ACTION ITEM
Set down exactly the lines below between the line holding "Instruction: Toggle the" and the line holding "Click the current", inclusive; no other line belongs in the answer.

EXTRACTED INFORMATION
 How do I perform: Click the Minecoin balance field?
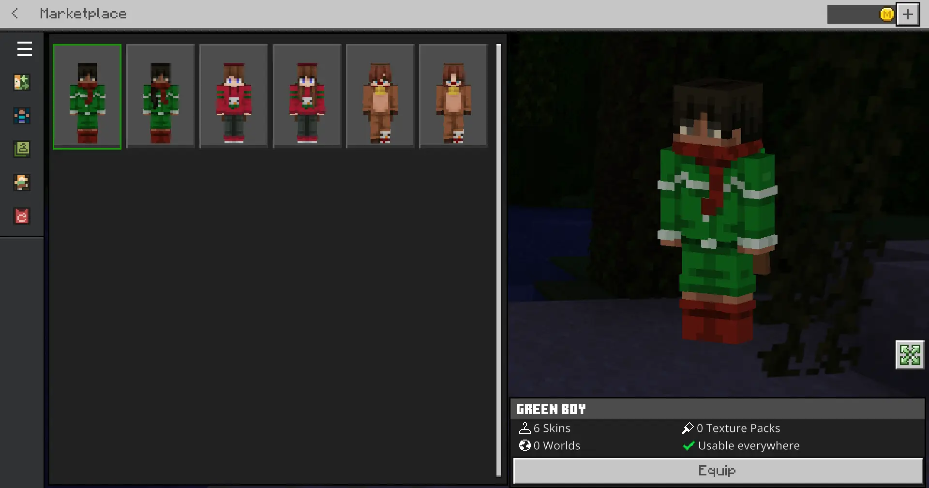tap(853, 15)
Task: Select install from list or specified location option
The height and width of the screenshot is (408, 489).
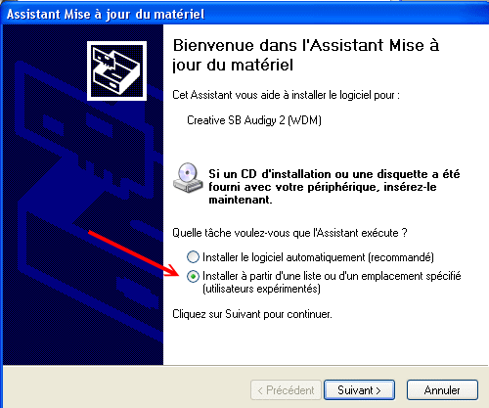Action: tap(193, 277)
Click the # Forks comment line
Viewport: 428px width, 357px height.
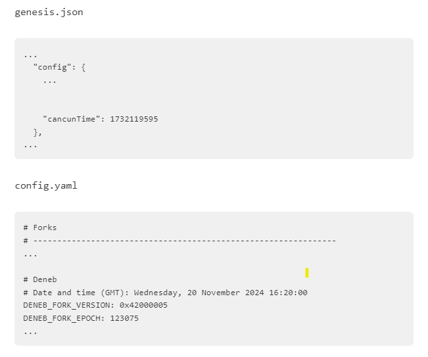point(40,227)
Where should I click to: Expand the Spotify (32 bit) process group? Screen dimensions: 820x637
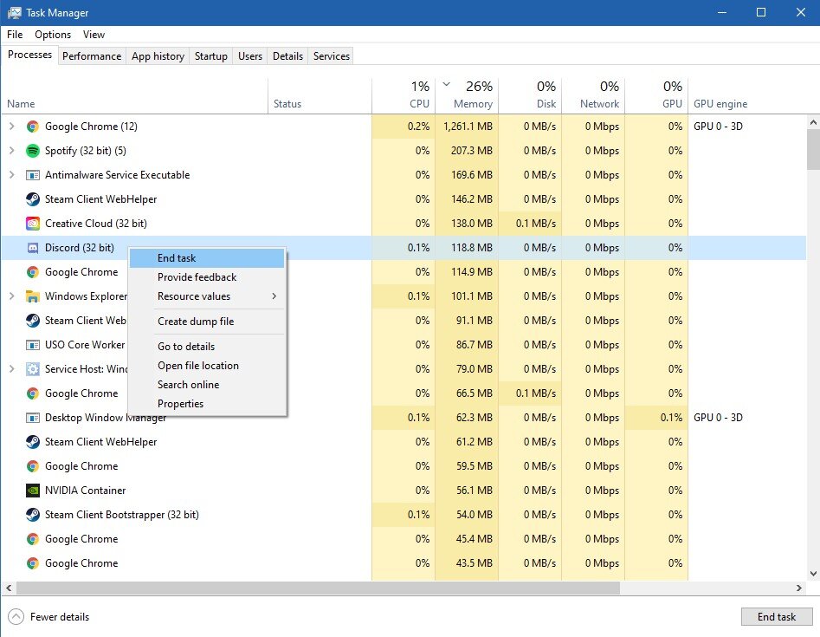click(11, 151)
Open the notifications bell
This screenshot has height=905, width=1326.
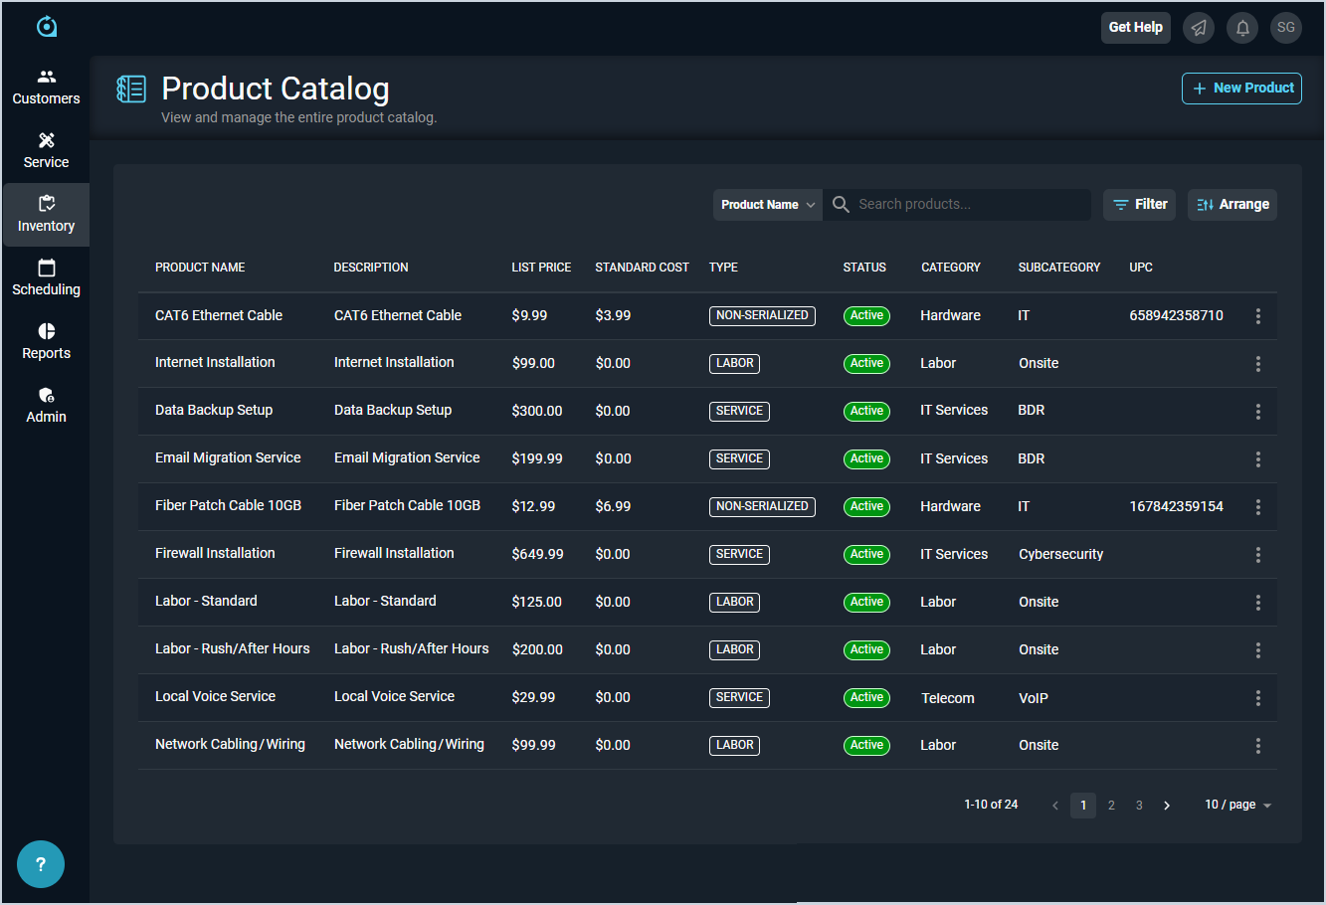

---

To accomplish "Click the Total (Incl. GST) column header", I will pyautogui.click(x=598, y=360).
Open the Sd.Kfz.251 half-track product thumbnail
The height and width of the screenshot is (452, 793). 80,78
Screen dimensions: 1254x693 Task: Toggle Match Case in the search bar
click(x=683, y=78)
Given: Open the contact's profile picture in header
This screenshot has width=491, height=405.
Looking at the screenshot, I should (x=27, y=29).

...

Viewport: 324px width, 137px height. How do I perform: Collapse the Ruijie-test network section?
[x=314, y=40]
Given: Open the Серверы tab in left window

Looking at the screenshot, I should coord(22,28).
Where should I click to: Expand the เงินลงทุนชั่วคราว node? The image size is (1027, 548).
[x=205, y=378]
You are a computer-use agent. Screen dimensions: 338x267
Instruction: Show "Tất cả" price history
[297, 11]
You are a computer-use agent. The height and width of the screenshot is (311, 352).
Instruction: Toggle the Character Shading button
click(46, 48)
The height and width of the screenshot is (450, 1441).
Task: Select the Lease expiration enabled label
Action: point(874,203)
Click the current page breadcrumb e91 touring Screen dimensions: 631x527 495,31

RESPONSE BELOW
Instruction: Toggle the Character Shading button
click(46, 48)
The height and width of the screenshot is (450, 1441).
Task: Select the Lease expiration enabled label
Action: point(874,203)
Click the current page breadcrumb e91 touring Screen dimensions: 631x527 495,31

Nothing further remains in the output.